**CONSIGNE**. Indiquez combien de lignes des enregistrements contiennent le mot « Instruction », en tenant compte de la casse. Donnez seulement ce nombre.

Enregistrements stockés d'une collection
------------------------------
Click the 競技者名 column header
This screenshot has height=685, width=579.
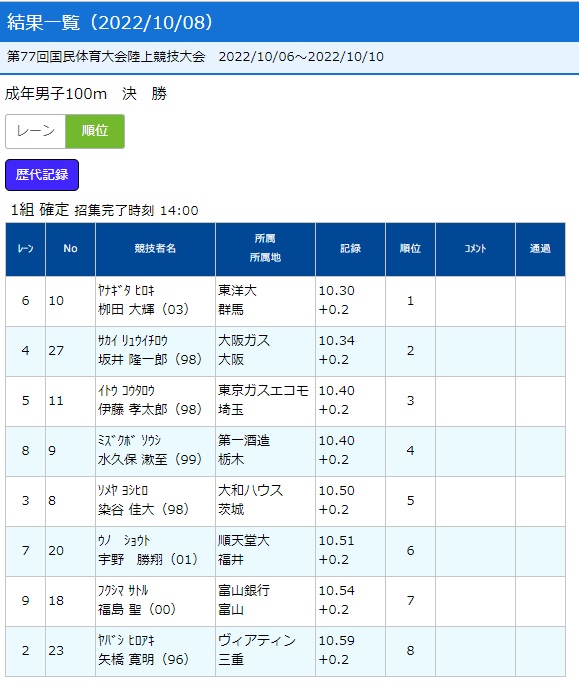click(x=155, y=249)
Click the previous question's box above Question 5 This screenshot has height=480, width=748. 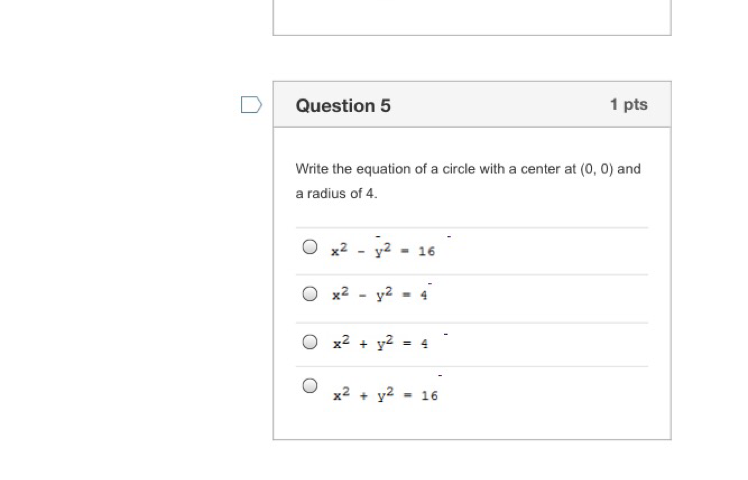(x=471, y=17)
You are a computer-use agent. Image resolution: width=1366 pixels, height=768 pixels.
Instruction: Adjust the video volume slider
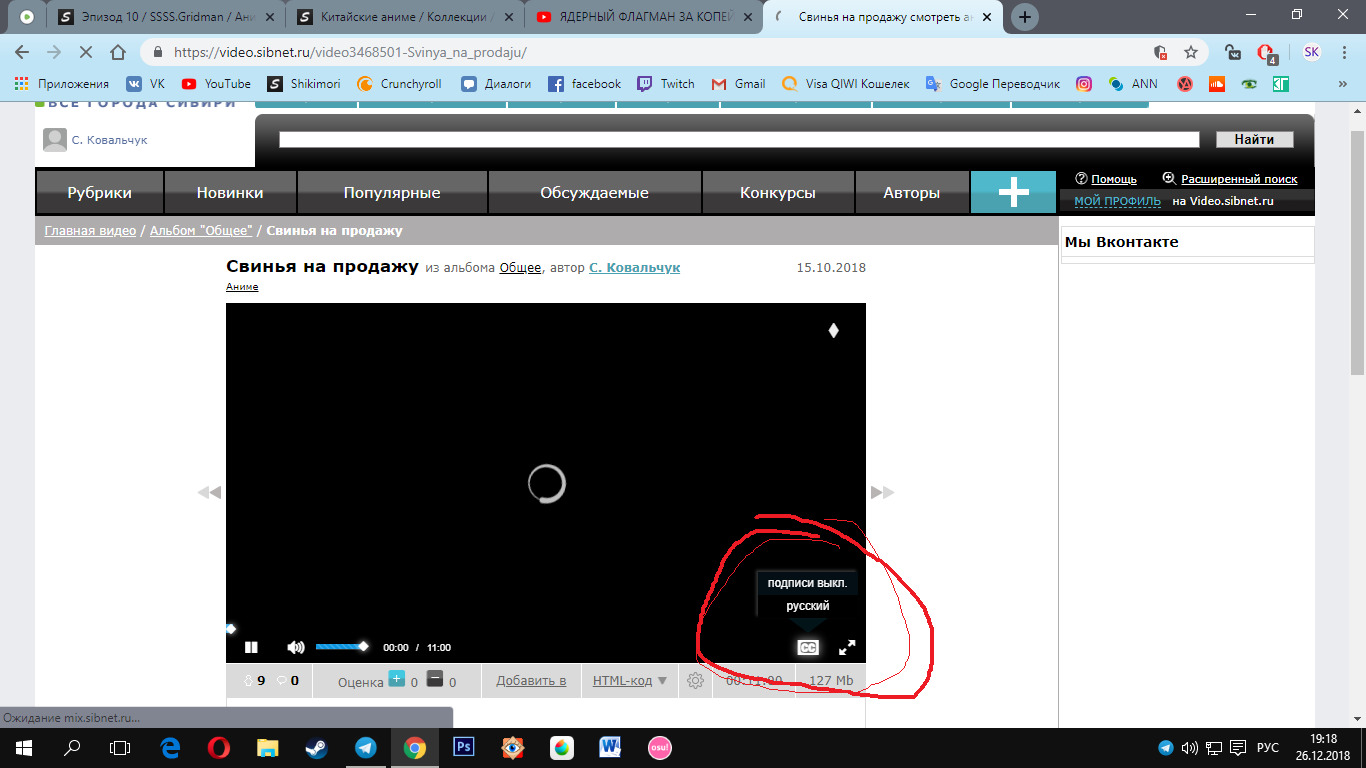click(340, 647)
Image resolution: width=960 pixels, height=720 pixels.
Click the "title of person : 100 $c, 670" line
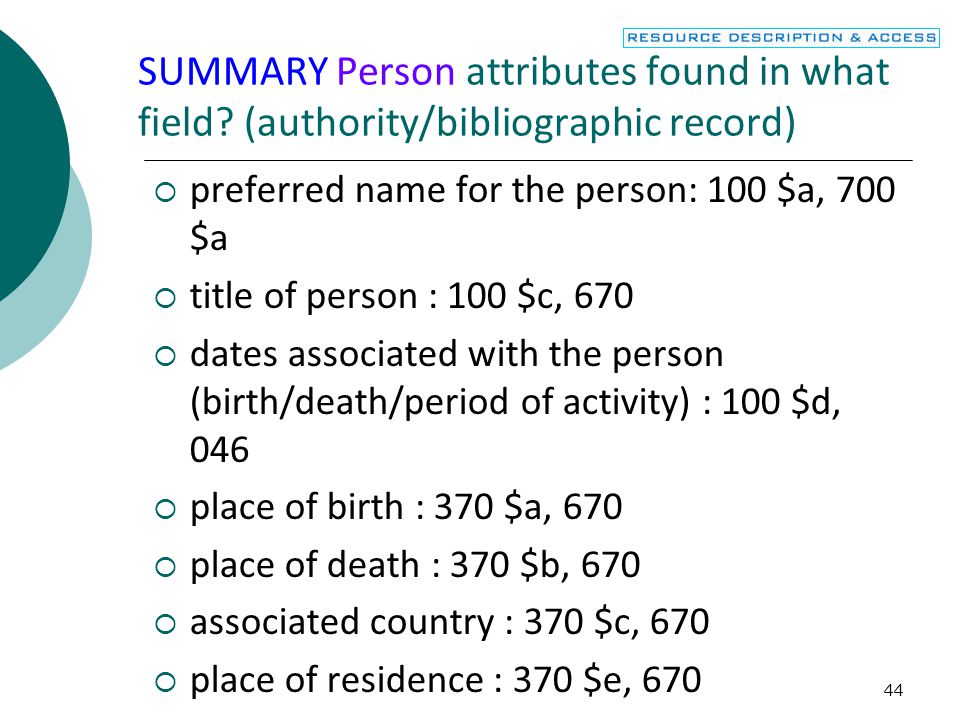click(411, 296)
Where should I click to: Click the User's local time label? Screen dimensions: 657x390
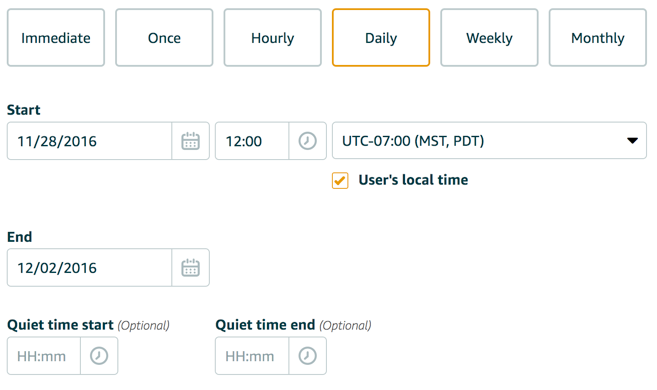click(413, 180)
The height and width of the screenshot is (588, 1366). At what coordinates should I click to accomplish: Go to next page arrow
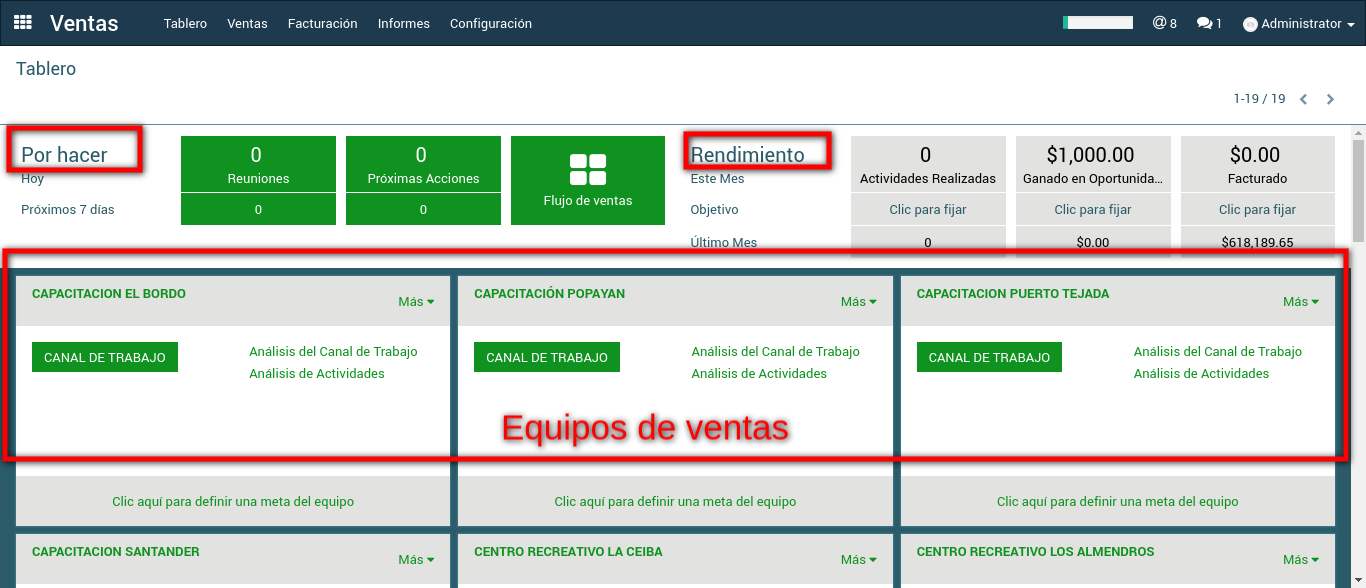click(1330, 99)
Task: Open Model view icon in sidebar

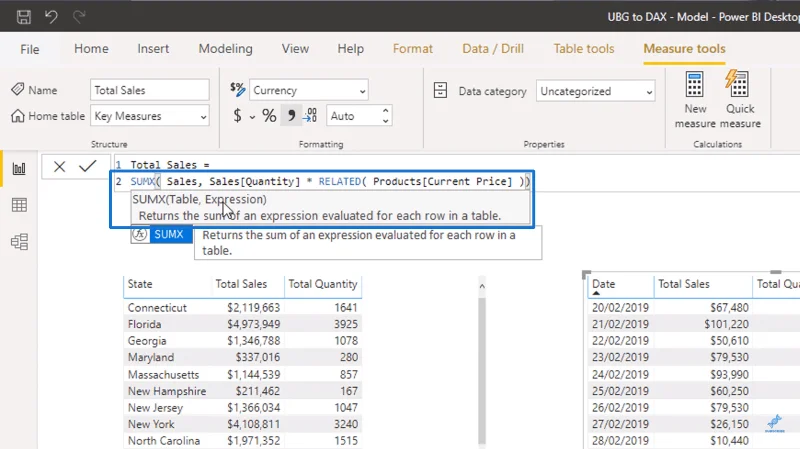Action: (19, 241)
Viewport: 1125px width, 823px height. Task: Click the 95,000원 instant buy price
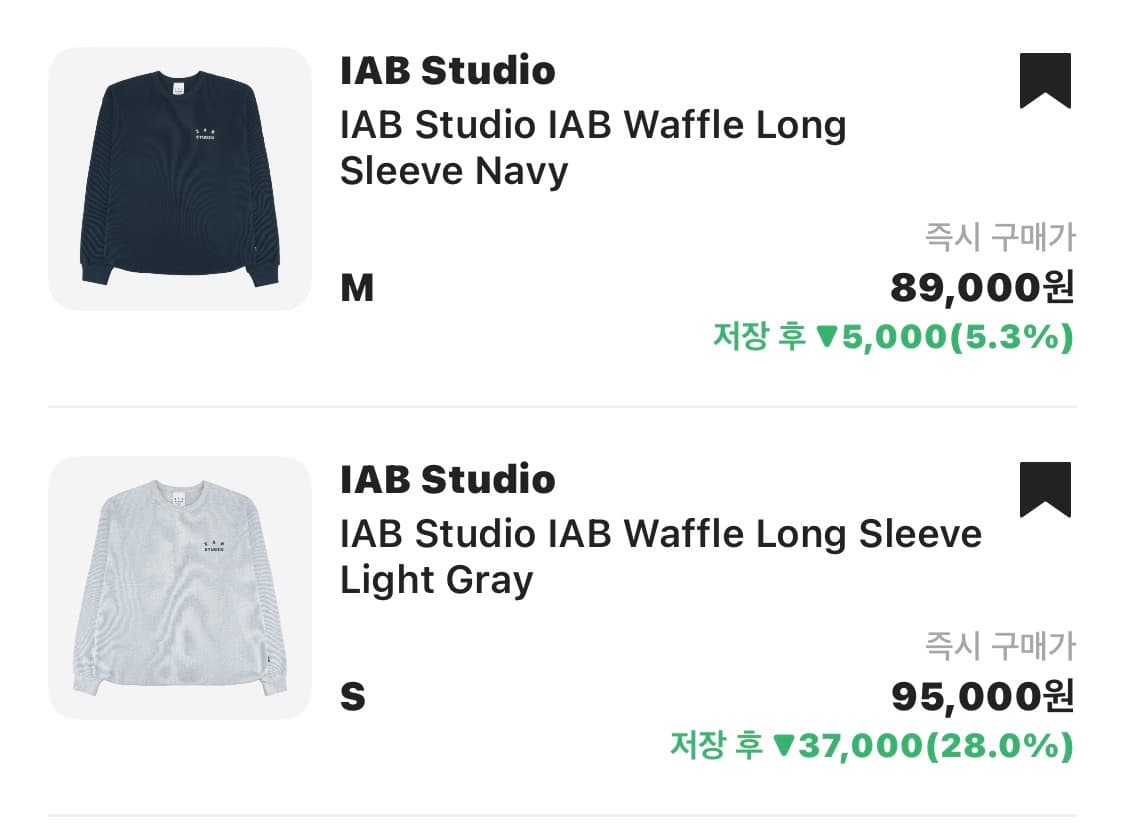[x=985, y=697]
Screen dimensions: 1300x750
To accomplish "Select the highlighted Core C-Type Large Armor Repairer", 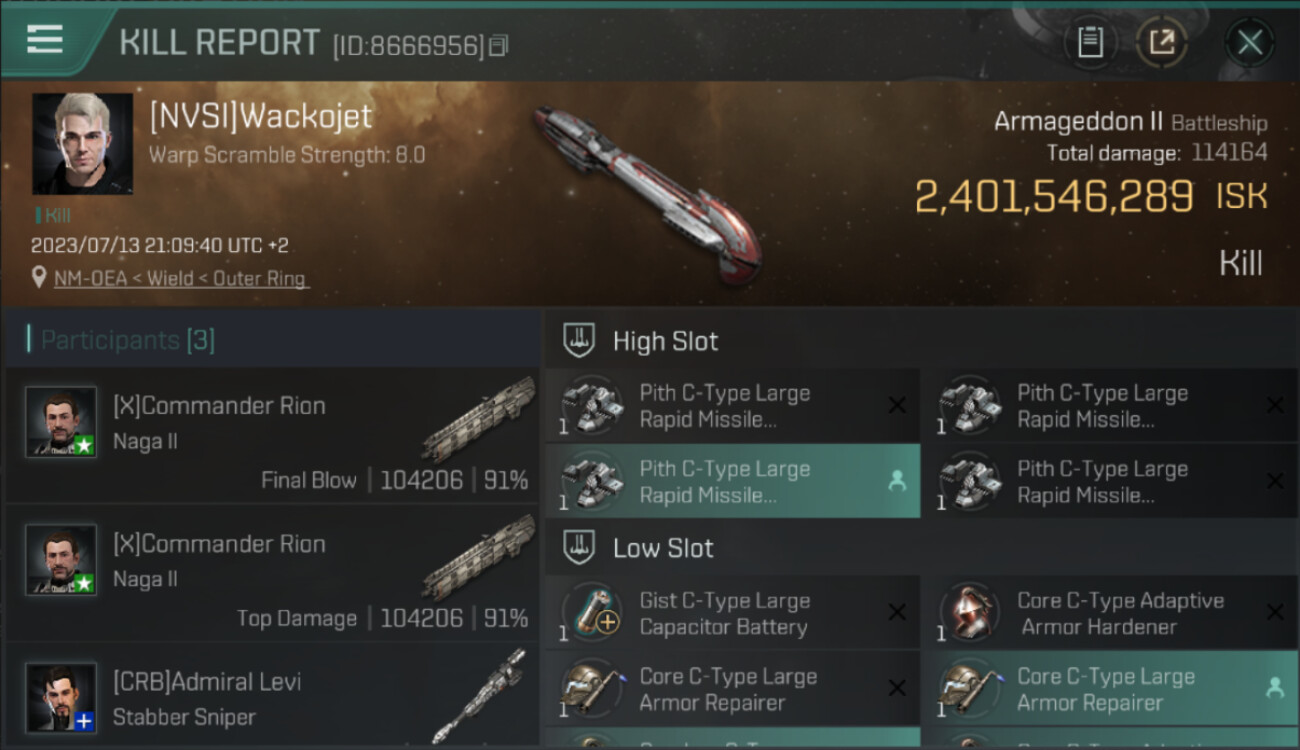I will pyautogui.click(x=1111, y=689).
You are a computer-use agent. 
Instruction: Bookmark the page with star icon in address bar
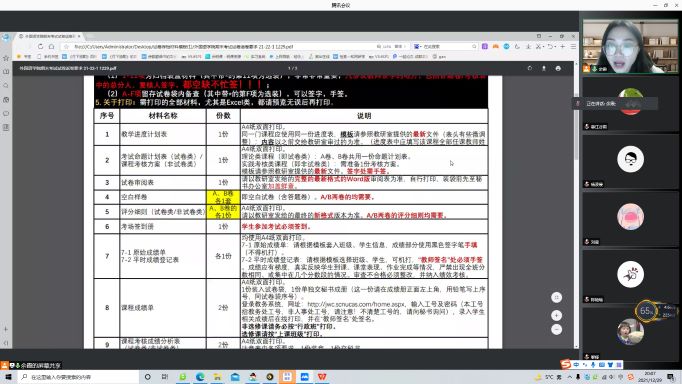pos(67,46)
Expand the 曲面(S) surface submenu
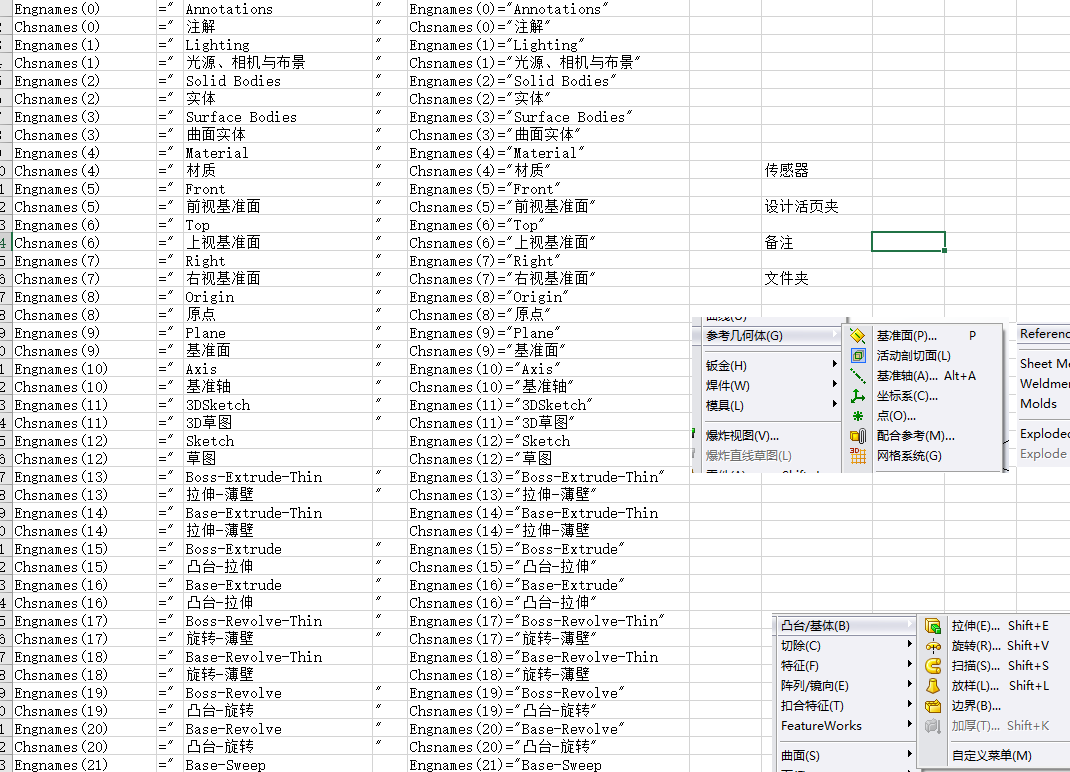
------------------------------
**RÉSULTAT OBTENU**. 2